-- GIVEN EXERCISE --
Pick out every line in the material below that contains the string "width" and copy each one. Case counts, so only matches with the same capitalization qualify.
------------------------------------------------------------
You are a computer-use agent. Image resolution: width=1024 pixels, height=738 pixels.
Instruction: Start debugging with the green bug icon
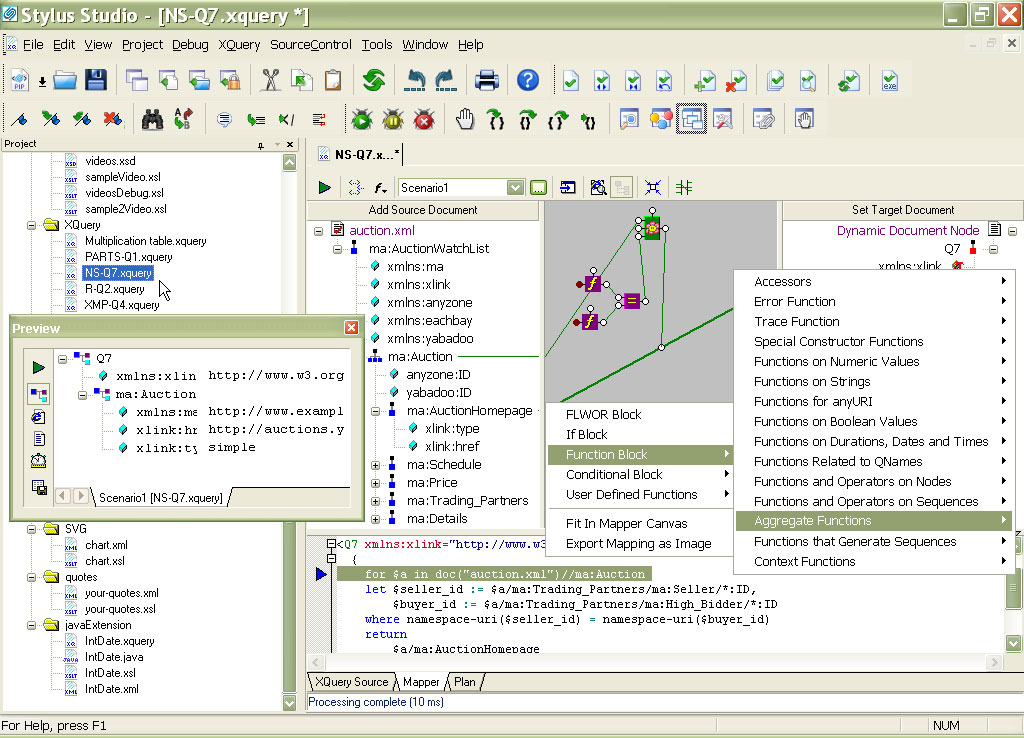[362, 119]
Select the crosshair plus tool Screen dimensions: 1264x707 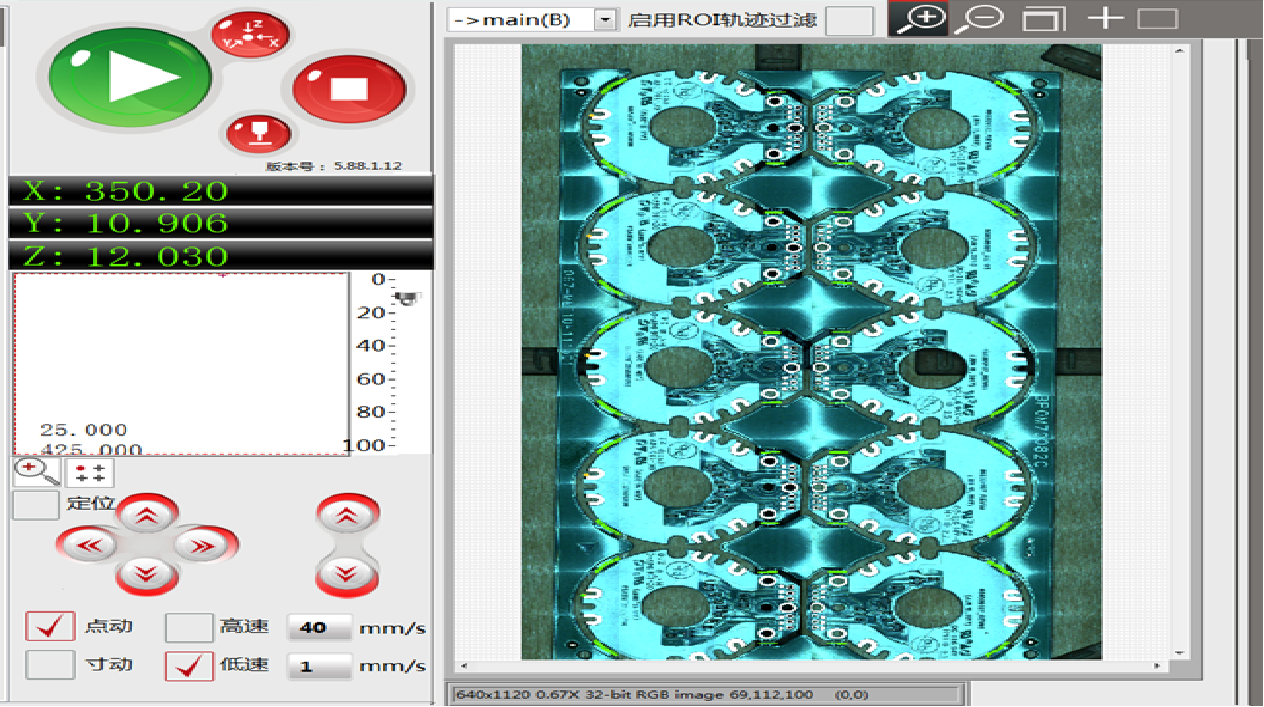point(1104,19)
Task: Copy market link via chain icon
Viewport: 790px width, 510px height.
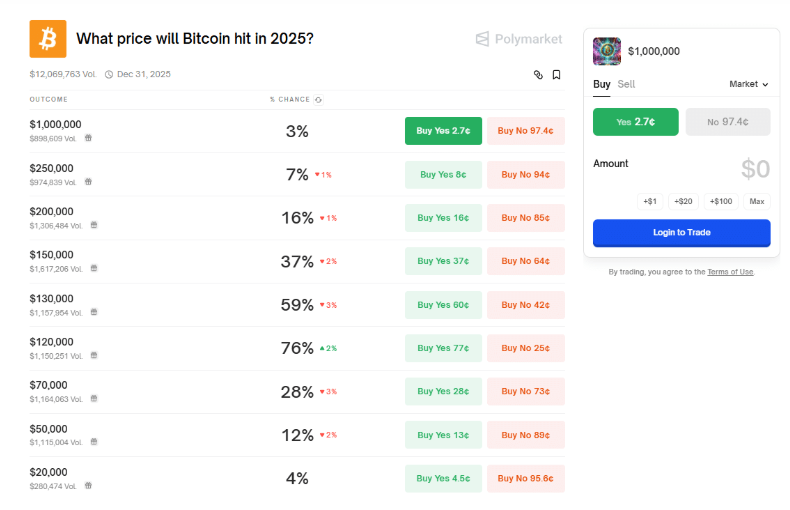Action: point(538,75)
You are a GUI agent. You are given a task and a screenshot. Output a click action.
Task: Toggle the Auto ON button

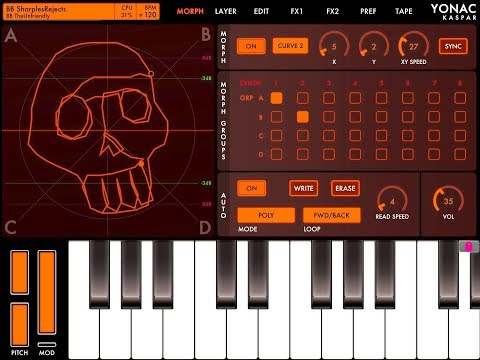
------------------------------------------------------------
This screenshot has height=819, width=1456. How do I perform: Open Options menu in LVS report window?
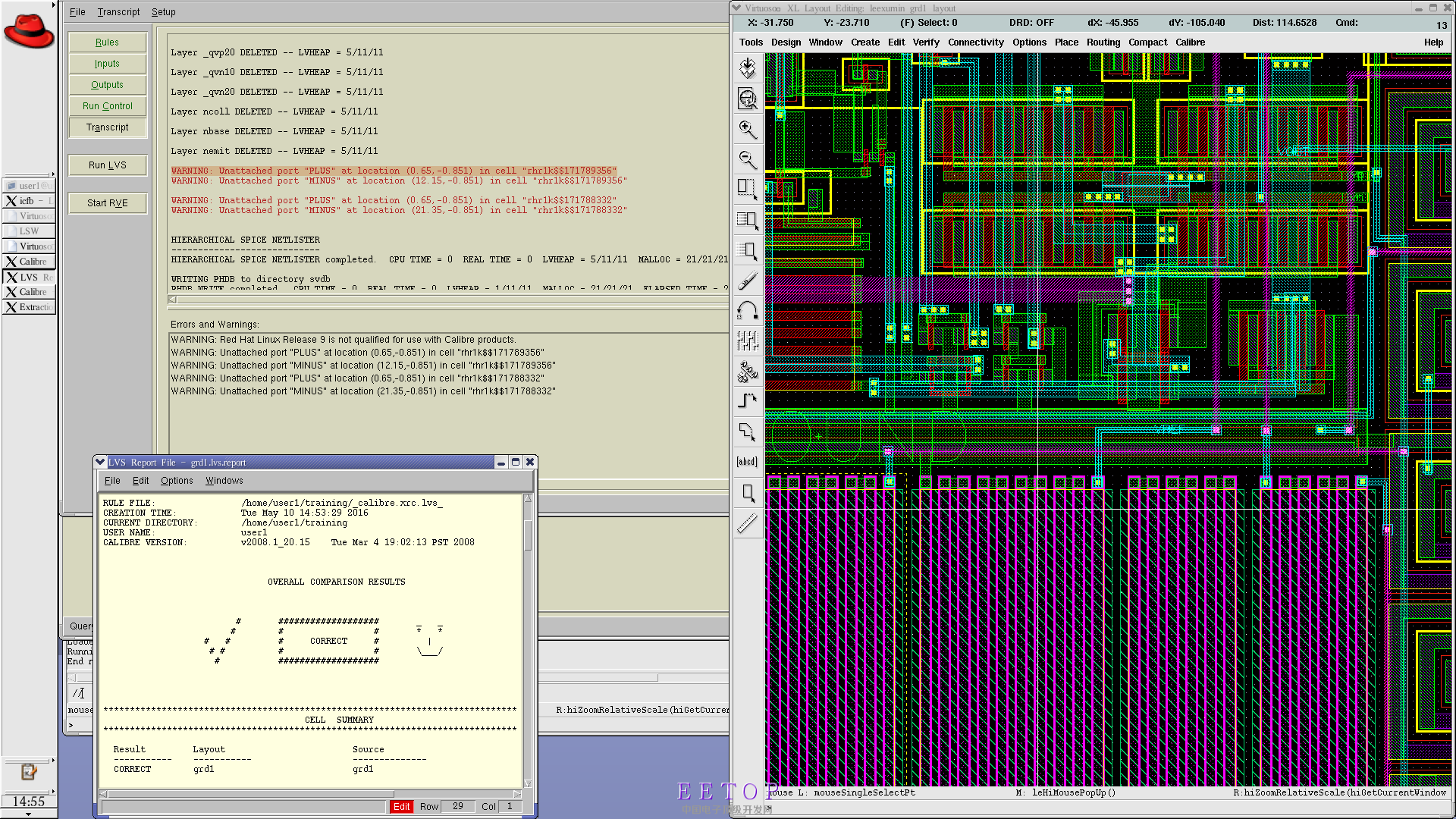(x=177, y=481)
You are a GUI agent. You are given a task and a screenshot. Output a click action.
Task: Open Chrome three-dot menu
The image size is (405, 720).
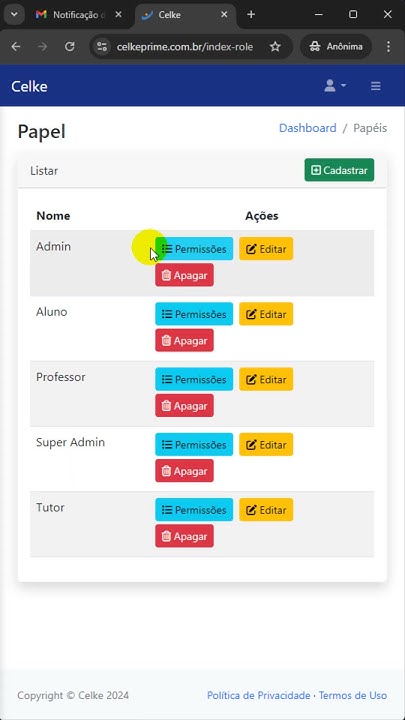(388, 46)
------------------------------------------------------------
-- EXPECTED ANSWER --
You are a computer-use agent. Image resolution: width=1024 pixels, height=738 pixels.
Viewport: 790px width, 510px height.
This screenshot has height=819, width=1456. How do I perform: Open Options menu in LVS report window?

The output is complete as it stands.